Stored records
#####

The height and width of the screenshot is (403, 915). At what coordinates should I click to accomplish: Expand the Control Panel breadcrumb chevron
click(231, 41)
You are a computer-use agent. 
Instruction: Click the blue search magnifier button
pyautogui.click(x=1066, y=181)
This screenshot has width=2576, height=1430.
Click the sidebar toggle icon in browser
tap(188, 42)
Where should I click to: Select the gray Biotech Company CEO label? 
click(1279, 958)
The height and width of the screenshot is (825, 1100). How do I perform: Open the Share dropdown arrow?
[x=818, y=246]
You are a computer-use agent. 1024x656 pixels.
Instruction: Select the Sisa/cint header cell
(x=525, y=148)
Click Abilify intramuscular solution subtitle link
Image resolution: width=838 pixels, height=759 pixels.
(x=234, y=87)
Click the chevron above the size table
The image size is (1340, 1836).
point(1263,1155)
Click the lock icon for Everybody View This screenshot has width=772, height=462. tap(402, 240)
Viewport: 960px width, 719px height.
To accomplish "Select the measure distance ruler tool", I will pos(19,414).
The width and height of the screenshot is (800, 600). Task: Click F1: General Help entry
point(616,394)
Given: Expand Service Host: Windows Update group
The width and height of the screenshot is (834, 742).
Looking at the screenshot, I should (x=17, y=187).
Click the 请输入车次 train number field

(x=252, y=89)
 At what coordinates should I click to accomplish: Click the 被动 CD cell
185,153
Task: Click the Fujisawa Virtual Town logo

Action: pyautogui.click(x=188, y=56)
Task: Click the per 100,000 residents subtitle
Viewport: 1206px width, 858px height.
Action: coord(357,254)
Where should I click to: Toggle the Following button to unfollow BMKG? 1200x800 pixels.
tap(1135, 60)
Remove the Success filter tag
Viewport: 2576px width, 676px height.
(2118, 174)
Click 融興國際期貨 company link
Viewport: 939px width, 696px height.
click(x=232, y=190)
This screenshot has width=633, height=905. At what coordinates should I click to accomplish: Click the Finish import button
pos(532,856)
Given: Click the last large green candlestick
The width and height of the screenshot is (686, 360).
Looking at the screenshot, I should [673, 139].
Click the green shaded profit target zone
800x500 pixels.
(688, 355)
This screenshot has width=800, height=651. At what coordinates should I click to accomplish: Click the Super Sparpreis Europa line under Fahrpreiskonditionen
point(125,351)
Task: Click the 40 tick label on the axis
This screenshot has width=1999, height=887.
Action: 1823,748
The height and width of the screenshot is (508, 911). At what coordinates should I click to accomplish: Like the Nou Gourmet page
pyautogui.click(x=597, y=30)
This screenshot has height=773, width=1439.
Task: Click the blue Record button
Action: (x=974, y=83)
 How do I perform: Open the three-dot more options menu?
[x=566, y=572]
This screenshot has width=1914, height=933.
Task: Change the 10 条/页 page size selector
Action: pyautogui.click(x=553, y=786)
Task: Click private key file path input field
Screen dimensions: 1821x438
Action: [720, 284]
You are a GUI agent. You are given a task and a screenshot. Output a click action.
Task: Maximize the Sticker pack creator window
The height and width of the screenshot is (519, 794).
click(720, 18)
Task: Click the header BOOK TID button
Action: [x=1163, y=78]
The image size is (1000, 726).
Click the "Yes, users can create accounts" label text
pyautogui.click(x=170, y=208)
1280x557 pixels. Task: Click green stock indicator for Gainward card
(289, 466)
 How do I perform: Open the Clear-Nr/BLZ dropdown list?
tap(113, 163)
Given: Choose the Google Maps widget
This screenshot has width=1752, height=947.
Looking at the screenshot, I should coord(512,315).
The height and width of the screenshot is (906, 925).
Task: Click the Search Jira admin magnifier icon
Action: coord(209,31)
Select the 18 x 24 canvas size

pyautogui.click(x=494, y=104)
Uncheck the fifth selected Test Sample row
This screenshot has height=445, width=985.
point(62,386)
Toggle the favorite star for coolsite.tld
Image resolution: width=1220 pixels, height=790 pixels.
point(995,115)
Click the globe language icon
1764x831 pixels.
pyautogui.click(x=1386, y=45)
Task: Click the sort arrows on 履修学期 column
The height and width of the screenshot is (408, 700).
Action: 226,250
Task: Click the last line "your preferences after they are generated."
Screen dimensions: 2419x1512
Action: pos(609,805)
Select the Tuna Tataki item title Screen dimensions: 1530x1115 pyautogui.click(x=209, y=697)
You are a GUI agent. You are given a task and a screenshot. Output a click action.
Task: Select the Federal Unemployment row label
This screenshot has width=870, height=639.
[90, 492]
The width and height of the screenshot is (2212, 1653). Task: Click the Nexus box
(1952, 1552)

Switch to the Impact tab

#####

- Task brief
Return every line above exactly.

- Solved problem
The height and width of the screenshot is (403, 915). At what coordinates should I click to accomplish: Expand the Control Panel breadcrumb chevron
click(231, 41)
You are a computer-use agent. 
Instruction: Click the blue search magnifier button
pyautogui.click(x=1066, y=181)
This screenshot has width=2576, height=1430.
Click the sidebar toggle icon in browser
tap(188, 42)
Where should I click to: Select the gray Biotech Company CEO label? 
click(1279, 958)
The height and width of the screenshot is (825, 1100). How do I perform: Open the Share dropdown arrow?
[x=818, y=246]
You are a computer-use agent. 1024x656 pixels.
Instruction: Select the Sisa/cint header cell
(x=525, y=148)
Click Abilify intramuscular solution subtitle link
Image resolution: width=838 pixels, height=759 pixels.
(x=234, y=87)
Click the chevron above the size table
The image size is (1340, 1836).
point(1263,1155)
Click the lock icon for Everybody View This screenshot has width=772, height=462. tap(402, 240)
Viewport: 960px width, 719px height.
To accomplish "Select the measure distance ruler tool", I will pos(19,414).
The width and height of the screenshot is (800, 600). Task: Click F1: General Help entry
point(616,394)
Given: Expand Service Host: Windows Update group
The width and height of the screenshot is (834, 742).
Looking at the screenshot, I should (x=17, y=187).
Click the 请输入车次 train number field

(x=252, y=89)
 At what coordinates should I click to accomplish: Click the 被动 CD cell
185,153
Task: Click the Fujisawa Virtual Town logo

Action: pyautogui.click(x=188, y=56)
Task: Click the per 100,000 residents subtitle
Viewport: 1206px width, 858px height.
Action: coord(357,254)
Where should I click to: Toggle the Following button to unfollow BMKG? 1200x800 pixels.
tap(1135, 60)
Remove the Success filter tag
Viewport: 2576px width, 676px height.
(2118, 174)
Click 融興國際期貨 company link
Viewport: 939px width, 696px height.
click(x=232, y=190)
This screenshot has width=633, height=905. At what coordinates should I click to accomplish: Click the Finish import button
pos(532,856)
Given: Click the last large green candlestick
The width and height of the screenshot is (686, 360).
Looking at the screenshot, I should [673, 139].
Click the green shaded profit target zone
800x500 pixels.
(688, 355)
This screenshot has width=800, height=651. At what coordinates should I click to accomplish: Click the Super Sparpreis Europa line under Fahrpreiskonditionen
point(125,351)
Task: Click the 40 tick label on the axis
This screenshot has width=1999, height=887.
Action: 1823,748
The height and width of the screenshot is (508, 911). At what coordinates should I click to accomplish: Like the Nou Gourmet page
pyautogui.click(x=597, y=30)
This screenshot has height=773, width=1439.
Task: Click the blue Record button
Action: (x=974, y=83)
 How do I perform: Open the three-dot more options menu?
[x=566, y=572]
This screenshot has width=1914, height=933.
Task: Change the 10 条/页 page size selector
Action: pyautogui.click(x=553, y=786)
Task: Click private key file path input field
Screen dimensions: 1821x438
Action: [720, 284]
You are a GUI agent. You are given a task and a screenshot. Output a click action.
Task: Maximize the Sticker pack creator window
The height and width of the screenshot is (519, 794).
click(720, 18)
Task: Click the header BOOK TID button
Action: [x=1163, y=78]
The image size is (1000, 726).
Click the "Yes, users can create accounts" label text
pyautogui.click(x=170, y=208)
1280x557 pixels. Task: Click green stock indicator for Gainward card
(289, 466)
 How do I perform: Open the Clear-Nr/BLZ dropdown list?
tap(113, 163)
Given: Choose the Google Maps widget
This screenshot has width=1752, height=947.
Looking at the screenshot, I should coord(512,315).
The height and width of the screenshot is (906, 925).
Task: Click the Search Jira admin magnifier icon
Action: coord(209,31)
Select the 18 x 24 canvas size

pyautogui.click(x=494, y=104)
Uncheck the fifth selected Test Sample row
This screenshot has height=445, width=985.
point(62,386)
Toggle the favorite star for coolsite.tld
Image resolution: width=1220 pixels, height=790 pixels.
point(995,115)
Click the globe language icon
1764x831 pixels.
pyautogui.click(x=1386, y=45)
Task: Click the sort arrows on 履修学期 column
The height and width of the screenshot is (408, 700).
Action: 226,250
Task: Click the last line "your preferences after they are generated."
Screen dimensions: 2419x1512
Action: pos(609,805)
Select the Tuna Tataki item title Screen dimensions: 1530x1115 pyautogui.click(x=209, y=697)
You are a GUI agent. You are given a task and a screenshot. Output a click action.
Task: Select the Federal Unemployment row label
This screenshot has width=870, height=639.
[90, 492]
The width and height of the screenshot is (2212, 1653). Task: Click the Nexus box
(1952, 1552)

Switch to the Impact tab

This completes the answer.